Length: c. 35 minutes

Orchestration: 3 flutes (3rd = piccolo), piccolo 2, 3 oboes, English horn, 3 clarinets (3rd = bass clarinet 2), bass clarinet, 2 bassoons, contrabassoon, alto saxophone, 6 horns, 4 trumpets, 3 trombones, tuba, timpani, percussion (temple block, bongos, castanets, chimes, clave, conga, cowbell, crotales, suspended cymbals, bass drum, snare drum, glockenspiel, tuned gongs, jazz kit, marimba, vibraphone, tambourine, tam-tams, timbale, tom-toms, triangle, xylophone), piano, celesta, 2 harps, and strings

First Los Angeles Philharmonic performance: October 8, 2009, Gustavo Dudamel conducting (world premiere)

About this Piece

Gustavo Dudamel’s first appointment as Music Director Designate of the Los Angeles Philharmonic was to name John Adams to the new position of Creative Chair. Adams has a long and productive history with the orchestra, going back to 1981. City Noir is the final panel in a triptych of orchestral works that “have as their theme the California experience, its landscape, and its culture,” Adams says. The other two are El Dorado (commissioned by the San Francisco Symphony) and The Dharma at Big Sur (a violin concerto commissioned by the Los Angeles Philharmonic for one of the Walt Disney Concert Hall inaugural galas in 2003).

The composer has written the following note about City Noir:

City Noir was first suggested by my read- ing the so-called “Dream” books by Kevin Starr, a brilliantly imagined, multi-volume cultural and social history of California. In the “Black Dahlia” chapter of his Embattled Dreams volume, Starr chronicles the tenor and milieu of the late ’40s and early ’50s as it was expressed in the sensational journalism of the era and in the dark, eerie chiaroscuro of the Hollywood films that have come to define the period sensibility for us:

“...the underside of home-front and post-war Los Angeles stood revealed. Still, for all its shoddiness, the City of Angels possessed a certain sassy, savvy energy. It was, among other things, a Front Page kind of town where life was lived by many on the edge, and that made for good copy and good film noir.”

Those images and their  surrounding aura whetted my appetite for an orchestral work that, while  not necessarily referring to the soundtracks of those films, might nevertheless evoke a similar mood and feeling tone of the era. The music of City Noir is in the form of a 30-minute symphony. The formal and expressive weight of its three movements is distributed in pockets of high energy that are nested among areas of a more leisurely — one could even say “cinematic” — lyricism.

The first movement, “The City and Its Double,” opens with a brief,  powerful “wide screen” panorama that gives way to a murmuring dialog between the double- bass pizzicato and the scurrying figures in the woodwinds and keyboards. The steady tick of a jazz drummer impels this tense and nervous activity forward — a late-hour empty street scene, if you like.
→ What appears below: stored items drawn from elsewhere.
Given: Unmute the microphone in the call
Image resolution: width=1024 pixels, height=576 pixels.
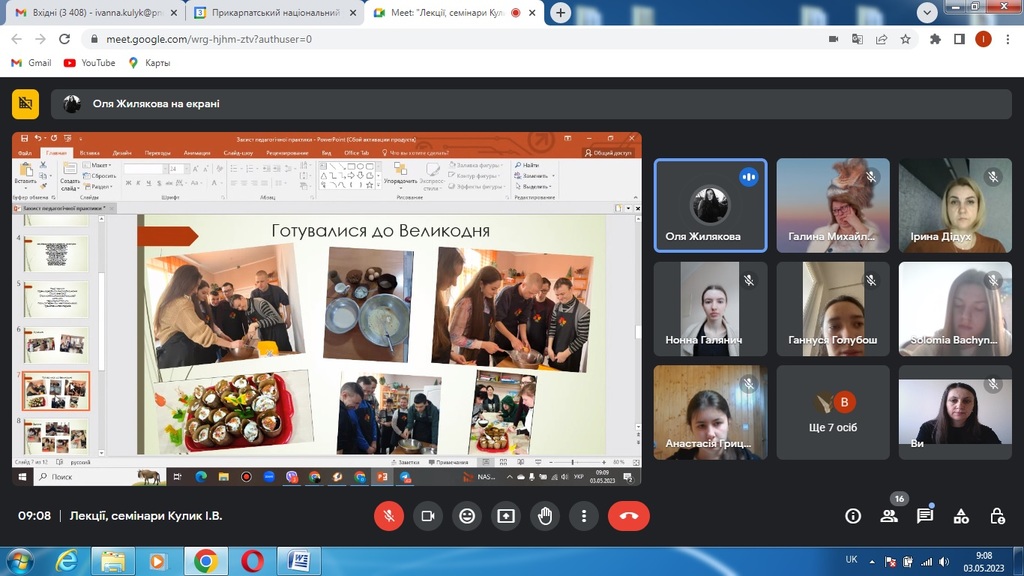Looking at the screenshot, I should [x=389, y=516].
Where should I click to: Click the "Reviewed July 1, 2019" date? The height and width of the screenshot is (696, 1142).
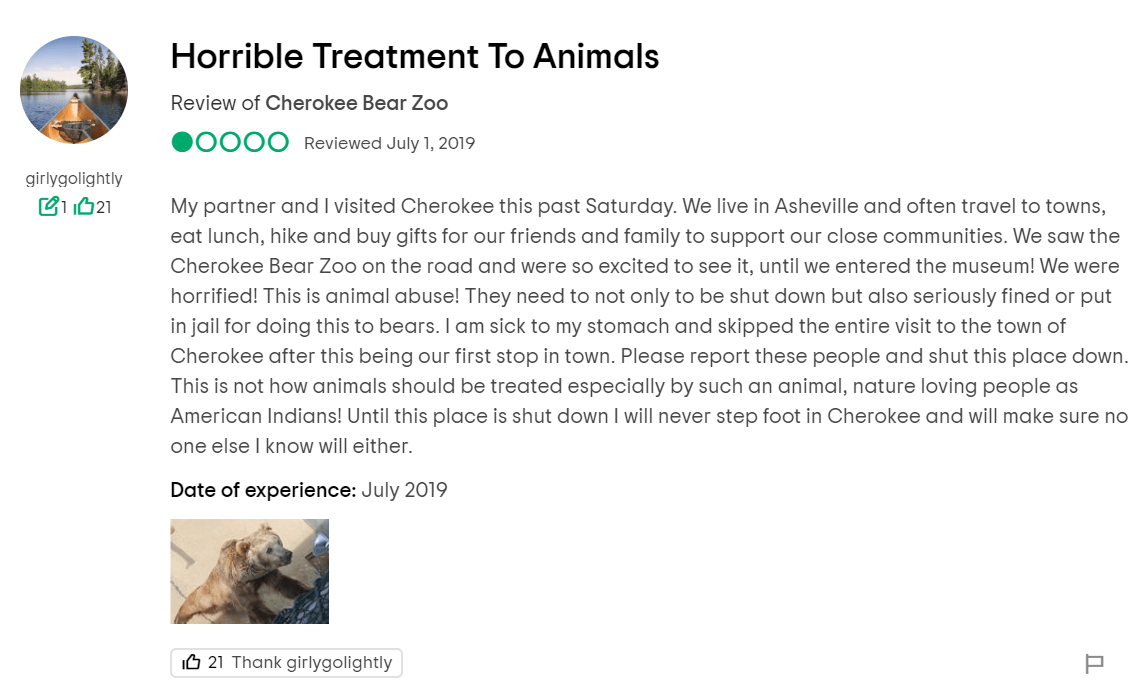point(389,143)
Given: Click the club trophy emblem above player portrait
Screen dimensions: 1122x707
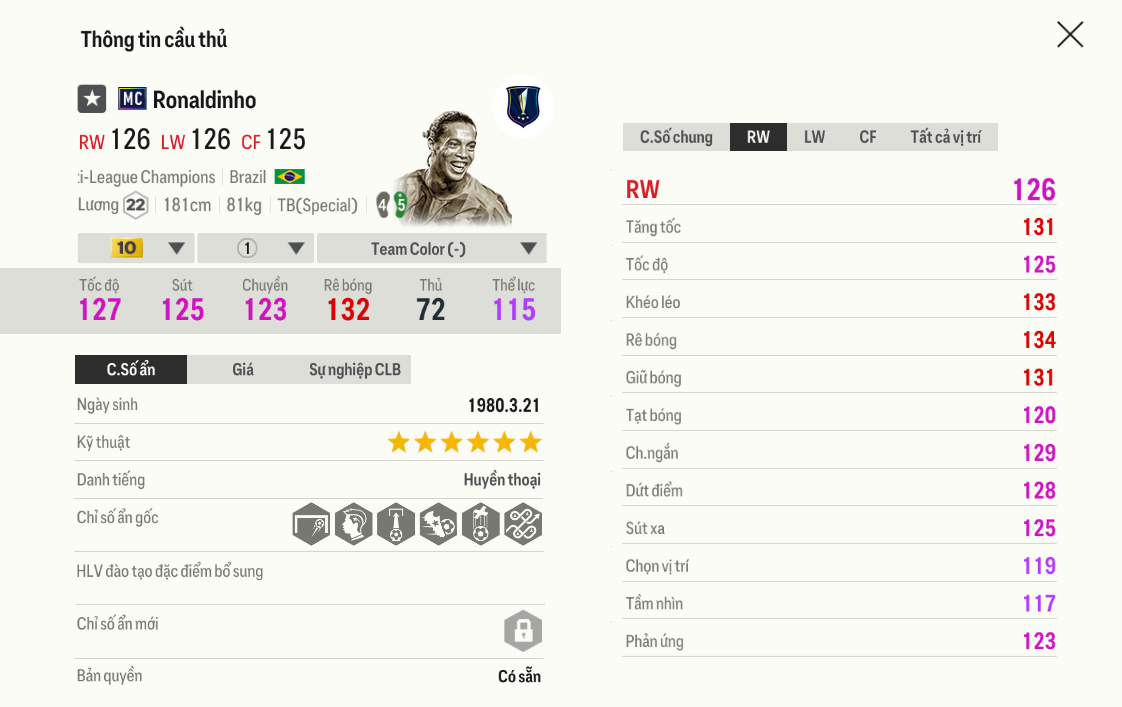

A surging melody in the horns and cellos punctuated by jabbing brass “bullets” brings the movement to a nearly chaotic climax before it suddenly collapses into shards and fragments, a sudden stasis that ushers in the second movement.

The title, “The City and its Double,” is a backward glance to the French playwright Antonin Artaud, who in his writings is said to have “opposed the vitality of the viewer’s sensual experience against [a conventional concept of] theater as a contrived literary form.” Hence my “city” can be imagined not just as a geographic place or even as a social nexus, but rather as a source of inexhaustible sensual experience.

As a contrasting relief to the frenzy of the first movement’s ending, “The Song Is for You” takes its time assembling itself. Gradually a melodic profile in the solo alto sax emerges from the surrounding pools of chromatically tinted sonorities. The melody yearns toward but keeps retreating from the archetypal “blue” note. But eventually the song finds full bloom in the voice of  the solo trombone, a “talking” solo, in the manner of the great Ellington soloists Lawrence Brown and Britt Woodman (both, fittingly enough, Angelenos).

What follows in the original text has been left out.